En definitiva, la parte recurrente no justifica que en la sentencia recurrida se haya incurrido en los errores en la valoración de las pruebas que alega, y por ello el recurso debe ser desestimado con la consecuente confirmación de dicha sentencia.
SEGUNDO.- Las costas del recurso se deben declarar de oficio al no apreciarse temeridad ni mala fe en la parte recurrente.

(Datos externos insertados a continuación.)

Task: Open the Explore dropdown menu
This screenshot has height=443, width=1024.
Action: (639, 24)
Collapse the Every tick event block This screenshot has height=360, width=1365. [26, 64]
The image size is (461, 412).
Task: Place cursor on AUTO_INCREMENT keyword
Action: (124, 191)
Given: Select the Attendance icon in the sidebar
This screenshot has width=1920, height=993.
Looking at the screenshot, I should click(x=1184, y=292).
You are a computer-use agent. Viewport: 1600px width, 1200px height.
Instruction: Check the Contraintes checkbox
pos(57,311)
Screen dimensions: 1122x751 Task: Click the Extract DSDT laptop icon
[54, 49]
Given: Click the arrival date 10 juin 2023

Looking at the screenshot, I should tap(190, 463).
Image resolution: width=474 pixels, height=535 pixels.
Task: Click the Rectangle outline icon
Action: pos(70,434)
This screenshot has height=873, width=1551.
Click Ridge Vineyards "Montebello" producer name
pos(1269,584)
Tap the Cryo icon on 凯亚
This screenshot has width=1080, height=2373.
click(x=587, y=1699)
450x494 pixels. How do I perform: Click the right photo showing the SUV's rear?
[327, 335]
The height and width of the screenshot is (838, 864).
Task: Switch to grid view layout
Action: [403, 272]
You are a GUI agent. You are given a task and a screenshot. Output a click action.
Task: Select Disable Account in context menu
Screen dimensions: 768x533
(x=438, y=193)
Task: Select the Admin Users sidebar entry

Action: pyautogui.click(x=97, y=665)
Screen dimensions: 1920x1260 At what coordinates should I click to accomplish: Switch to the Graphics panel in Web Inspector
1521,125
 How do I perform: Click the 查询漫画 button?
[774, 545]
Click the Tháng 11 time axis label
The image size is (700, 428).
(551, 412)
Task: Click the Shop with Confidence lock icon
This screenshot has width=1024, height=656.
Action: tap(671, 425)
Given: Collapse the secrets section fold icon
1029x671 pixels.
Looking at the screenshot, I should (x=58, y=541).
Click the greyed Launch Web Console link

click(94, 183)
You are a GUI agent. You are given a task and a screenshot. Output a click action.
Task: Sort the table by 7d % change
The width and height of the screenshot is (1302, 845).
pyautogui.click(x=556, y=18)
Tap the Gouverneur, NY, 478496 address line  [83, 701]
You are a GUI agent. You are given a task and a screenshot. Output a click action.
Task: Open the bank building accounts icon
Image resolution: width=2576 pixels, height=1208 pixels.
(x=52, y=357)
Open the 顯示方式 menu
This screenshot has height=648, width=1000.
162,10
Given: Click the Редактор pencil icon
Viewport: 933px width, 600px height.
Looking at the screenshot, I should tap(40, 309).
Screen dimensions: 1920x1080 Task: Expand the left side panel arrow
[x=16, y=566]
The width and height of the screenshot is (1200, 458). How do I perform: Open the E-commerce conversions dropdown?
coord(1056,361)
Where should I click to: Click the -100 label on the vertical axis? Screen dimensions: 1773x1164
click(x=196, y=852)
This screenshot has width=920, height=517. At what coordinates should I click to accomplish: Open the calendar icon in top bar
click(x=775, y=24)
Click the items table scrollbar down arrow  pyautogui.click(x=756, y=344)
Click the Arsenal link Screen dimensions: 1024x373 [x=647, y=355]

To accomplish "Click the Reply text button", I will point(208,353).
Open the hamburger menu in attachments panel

Vistos los preceptos citados y demás de aplicación,
Fallo
Que desestimando el recurso de apelación interpuesto por la representación de DON Gervasio contra la sentencia de fecha 5 de marzo de 2019, dictada por el Juzgado de lo Penal nº 17 de Madrid en los autos de Procedimiento Abreviado nº 241/2018, debemos confirmar y confirmamos íntegramente lo dispuesto en el fallo de la sentencia recurrida, declarando de oficio las costas de este recurso.Contra la presente sentencia cabe recurso de casación por infracción de ley cuando, dados los hechos que se declaren probados en la misma, se hubiere infringido un precepto penal sustantivo u otra norma jurídica del mismo carácter que deba ser observada en la aplicación de la Ley penal; debiéndose preparar el recurso por escrito presentado en esta misma Audiencia dentro de los cinco días hábiles siguientes al de la última notificación de la sentencia.
Una vez firme esta sentencia, devuélvanse las actuaciones al Juzgado de su procedencia, con testimonio de esta sentencia, para su conocimiento y efectos.
Así por esta sentencia, definitivamente juzgando en segunda instancia, y de la que se llevará certificación al rollo de apelación, se pronuncia, manda y firma.